It’s a hard reality to accept that some people will not change. And expecting things to be different only leads to frustration. While difficult, we must focus on the choices we can make.
When faced with an immature, unhealthy, or outright toxic person who will not change, we can:
- Choose to leave things unchanged
- Seek to remove ourselves from the relationship, or
- Discover how to change ourselves within the relationship.
Not changing is an option. We can simply resign ourselves to the belief that this is as good as it gets.
And even when the relational atmosphere is unpleasant, to say the least, not changing allows us to remain in a situation that is known and “comfortable.”
The downside is that we become victims of the relationship – passively allowing it to happen to us.

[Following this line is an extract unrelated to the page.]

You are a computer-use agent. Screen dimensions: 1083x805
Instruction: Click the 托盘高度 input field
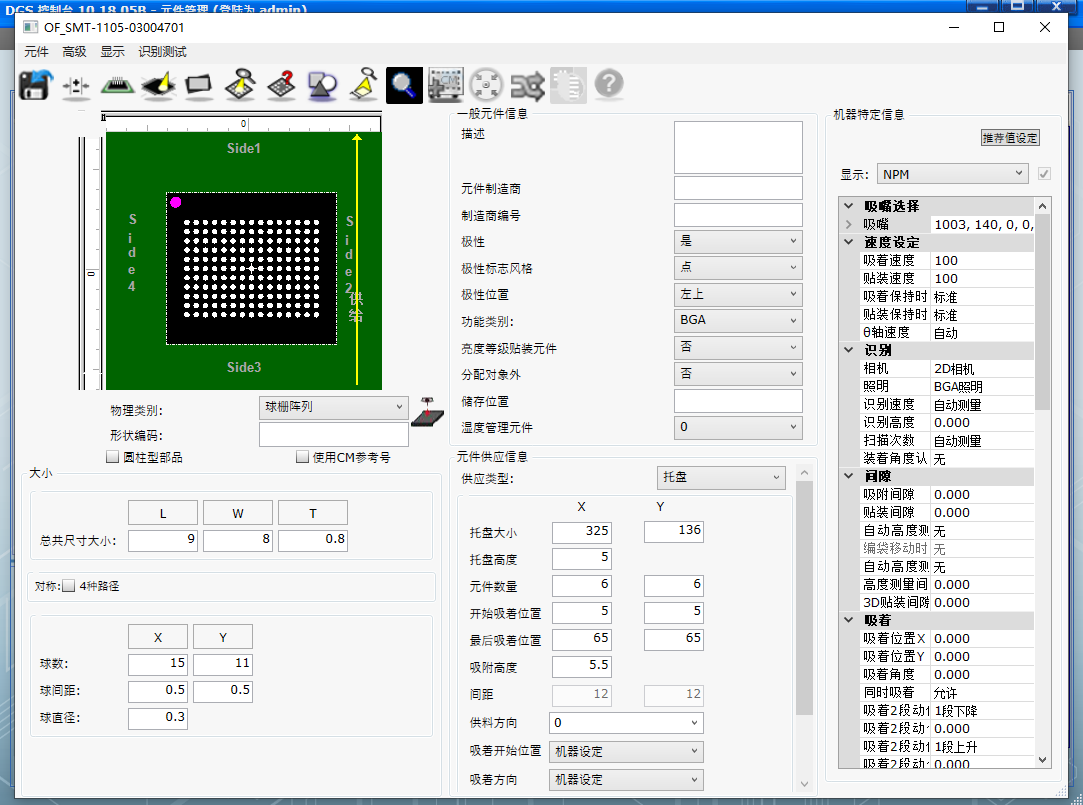tap(581, 558)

Another option is to remove ourselves from the relationship. This is not the first step to take, but there may come a time after thoroughly addressing an issue to walk away.

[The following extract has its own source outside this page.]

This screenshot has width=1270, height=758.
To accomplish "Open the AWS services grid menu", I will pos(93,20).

The relational cost of this decision is very high. It not only impacts the two of us, but likely has a ripple effect into our entire community as well.
With the counsel of many advisers this can be a wise and faithful choice.

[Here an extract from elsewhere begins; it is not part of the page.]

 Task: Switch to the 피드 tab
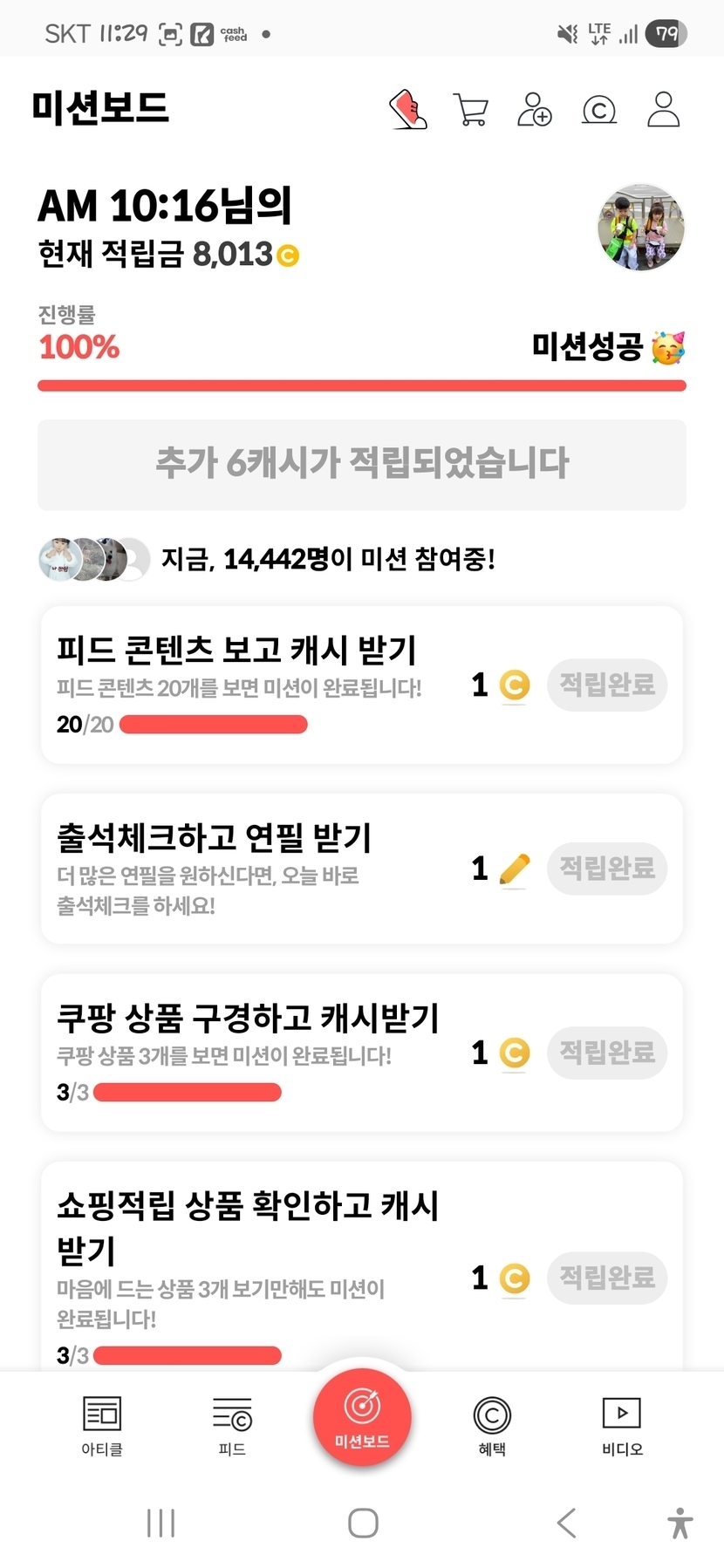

Our final option is to change ourselves within the relationship. And this might be the most difficult path of all.
For instance, like Hosea, we might allow this relationship to be the context in which we practice and demonstrate unconditional love.
On the outside, things may appear exactly the same as the No Change option. But there is a profound difference within.
Rather than merely being a passive victim of the relationship, we now in faith make an active choice to love.
Each option comes with a cost and must be carefully considered. And while there is a time to wait and not immediately seek change, faith does demand our active participation.
All the same, you don’t have to grow frustrated trying to change the other person. Focus on the choices you can make.
Count the cost, and in faith, choose wisely.